1. Understand how to work with ChatGPT, being aware of its limitations (and realize that through this course, you will be able to improve its answers)
2. Think critically about numbers and their interpretation. This will allow you to see through imprecise language and citations of statistics in general. 
3. Started working with datasets in R! An incredibly useful skill to have and we will keep on building your proficiency. 
4. Understand the transition from slavery to human trafficking and how the practice and concept of human trafficking emerged. 
4. Understand the forms, means of control, and recruiters in human trafficking on a global scale. 

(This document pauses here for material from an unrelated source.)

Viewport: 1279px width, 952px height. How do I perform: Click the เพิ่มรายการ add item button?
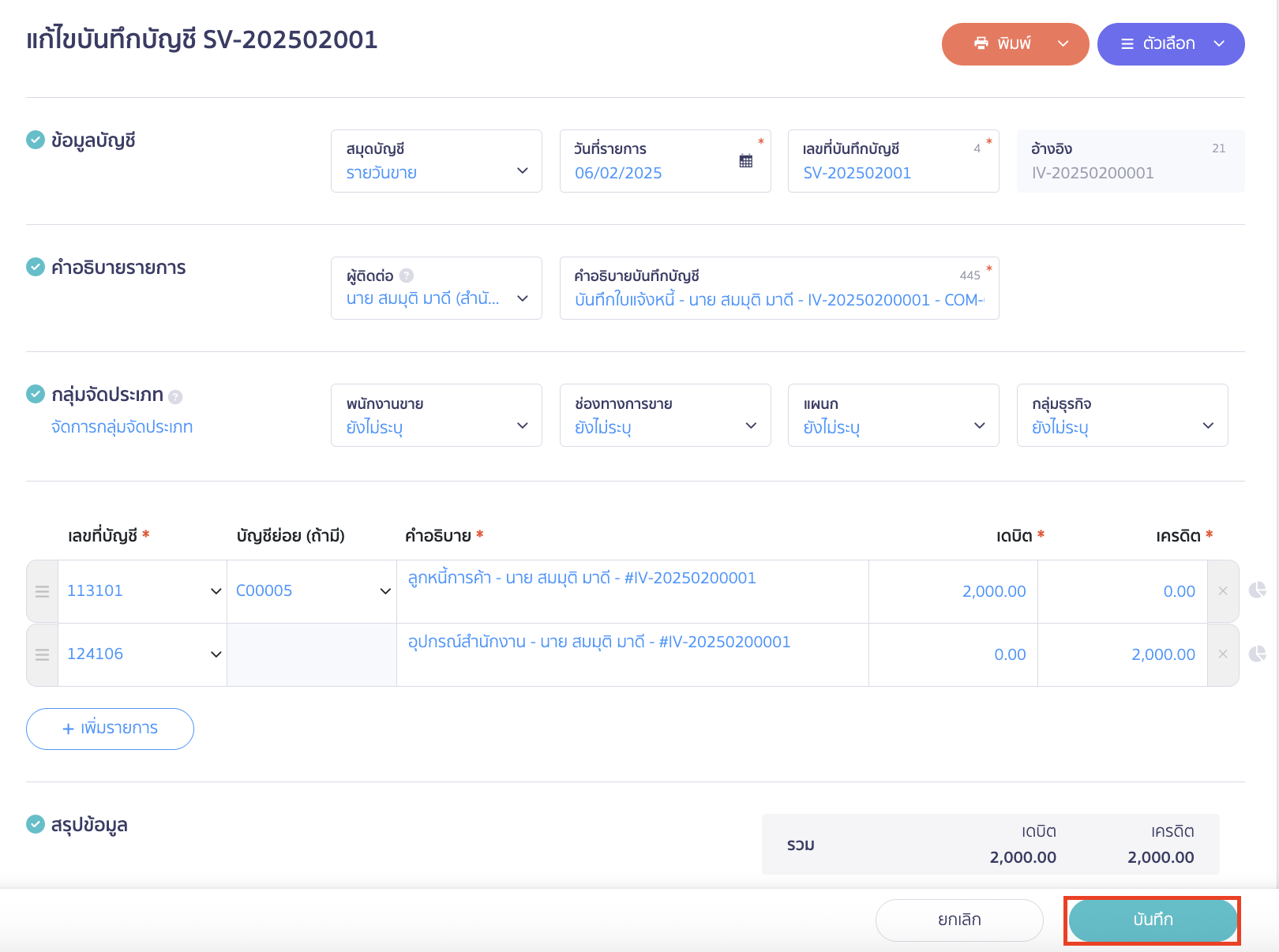click(x=110, y=729)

To submit your notebook...

### 1. Click `File` $\rightarrow$ `Save Notebook`.

### 2. Wait 5 seconds.

### 3. Select the cell below and hit run.

In [None]:
ottr::export("pset1.ipynb")

After you hit "Run" on the cell above, click the download link. A .zip file should download to your computer.

(If you make changes to your notebook, you'll need to hit save and then run the cell above again before you submit to get a new version of it.)

### 4. Submit the .zip file you just downloaded <a href="https://www.gradescope.com/" target="_blank">on Gradescope here</a>.

Notes:

- **This does not seem to work on Chrome for iPad or iPhone.** If you're using an iPad or iPhone, you need to download the file using **Safari**.
- If your web browser automatically unzips the .zip file (so you see a folder instead of a .zip file), you can just upload the .ipynb file that is inside the folder.
- If this method is not working for you, try this: hit `File`, then `Download as`, then `Notebook (.ipynb)` and submit that.